Ci sono enzimi batterici in grado di determinare la produzione di metaboliti neurotossici, quali ammoniaca e acido D-lattico; ma anche alcuni metaboliti ‘benefici’, quali gli acidi grassi a catena corta (SCFA), possono esercitare un’azione neurotossica. Se è vero infatti che gli SCFA possono inibire l’infiammazione, dall’altra, alcuni studi ne suggeriscono un possibile ruolo nella patogenesi dei disordini dello spettro autistico (ASD).
Sul versante ormoni e neurotrasmettitori, è noto che alcuni batteri intestinali sono in grado di produrne ‘copie’ identiche a quelle secrete dalle cellule specializzate dell’organismo; i batteri inoltre possiedono dei recettori specifici per questi ormoni che, se stimolati, possono influenzare la crescita e la virulenza dei batteri stessi.
I batteri intestinali infine sono in grado di stimolare direttamente i neuroni afferenti del sistema nervoso enterico e inviare così segnali al cervello, attraverso il nervo vago.
Attraverso tutte queste vie i batteri intestinali riescono dunque ad interagire con il funzionamento del sistema nervoso centrale, fino a modificare l’architettura del sonno e ad influenzare la reattività allo stress dell’asse ipotalamo-ipofisi-surreni.

Voci di dati salvate
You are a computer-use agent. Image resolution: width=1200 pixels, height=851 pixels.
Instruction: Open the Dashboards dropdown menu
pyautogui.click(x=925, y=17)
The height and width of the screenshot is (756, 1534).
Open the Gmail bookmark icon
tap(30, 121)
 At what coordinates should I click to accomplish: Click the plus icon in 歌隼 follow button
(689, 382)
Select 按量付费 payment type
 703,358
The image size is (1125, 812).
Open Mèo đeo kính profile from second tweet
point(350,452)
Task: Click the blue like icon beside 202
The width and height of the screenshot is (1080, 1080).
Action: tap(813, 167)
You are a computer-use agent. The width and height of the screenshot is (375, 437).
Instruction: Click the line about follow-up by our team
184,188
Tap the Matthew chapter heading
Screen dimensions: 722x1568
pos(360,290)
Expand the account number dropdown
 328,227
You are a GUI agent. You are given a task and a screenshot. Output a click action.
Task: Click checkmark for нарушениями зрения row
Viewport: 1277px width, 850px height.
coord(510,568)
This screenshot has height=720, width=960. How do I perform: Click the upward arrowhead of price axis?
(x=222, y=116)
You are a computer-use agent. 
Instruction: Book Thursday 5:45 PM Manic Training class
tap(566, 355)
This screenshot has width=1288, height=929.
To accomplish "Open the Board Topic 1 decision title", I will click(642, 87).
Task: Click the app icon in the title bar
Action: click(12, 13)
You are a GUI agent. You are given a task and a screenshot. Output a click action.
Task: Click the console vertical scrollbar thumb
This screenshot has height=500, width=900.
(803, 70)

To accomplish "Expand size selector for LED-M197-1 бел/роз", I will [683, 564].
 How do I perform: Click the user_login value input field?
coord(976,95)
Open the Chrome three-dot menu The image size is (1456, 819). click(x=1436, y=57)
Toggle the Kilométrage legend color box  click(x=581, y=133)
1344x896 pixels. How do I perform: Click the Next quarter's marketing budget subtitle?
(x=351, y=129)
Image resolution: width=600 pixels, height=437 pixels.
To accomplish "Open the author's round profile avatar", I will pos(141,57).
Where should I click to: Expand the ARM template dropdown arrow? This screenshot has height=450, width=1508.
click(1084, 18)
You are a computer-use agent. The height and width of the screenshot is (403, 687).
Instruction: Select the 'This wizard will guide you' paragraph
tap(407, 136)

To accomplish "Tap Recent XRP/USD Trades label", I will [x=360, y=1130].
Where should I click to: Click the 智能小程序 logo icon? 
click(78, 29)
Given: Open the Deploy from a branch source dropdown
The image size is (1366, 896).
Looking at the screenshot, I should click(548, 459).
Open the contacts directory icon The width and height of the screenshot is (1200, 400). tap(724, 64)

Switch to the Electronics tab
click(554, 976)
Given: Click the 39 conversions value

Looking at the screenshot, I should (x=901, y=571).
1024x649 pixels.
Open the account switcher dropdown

Dettagli del problema — Si traduca in inglese questa frase dell'estratto sui batteri intestinali e il sistema nervoso: «I batteri intestinali infine sono in grado di stimolare direttamente i neuroni afferenti del sistema nervoso enterico e inviare così segnali al cervello, attraverso il nervo vago.»

Risposta al problema — Finally, intestinal bacteria are able to directly stimulate the afferent neurons of the enteric nervous system and thus send signals to the brain through the vagus nerve.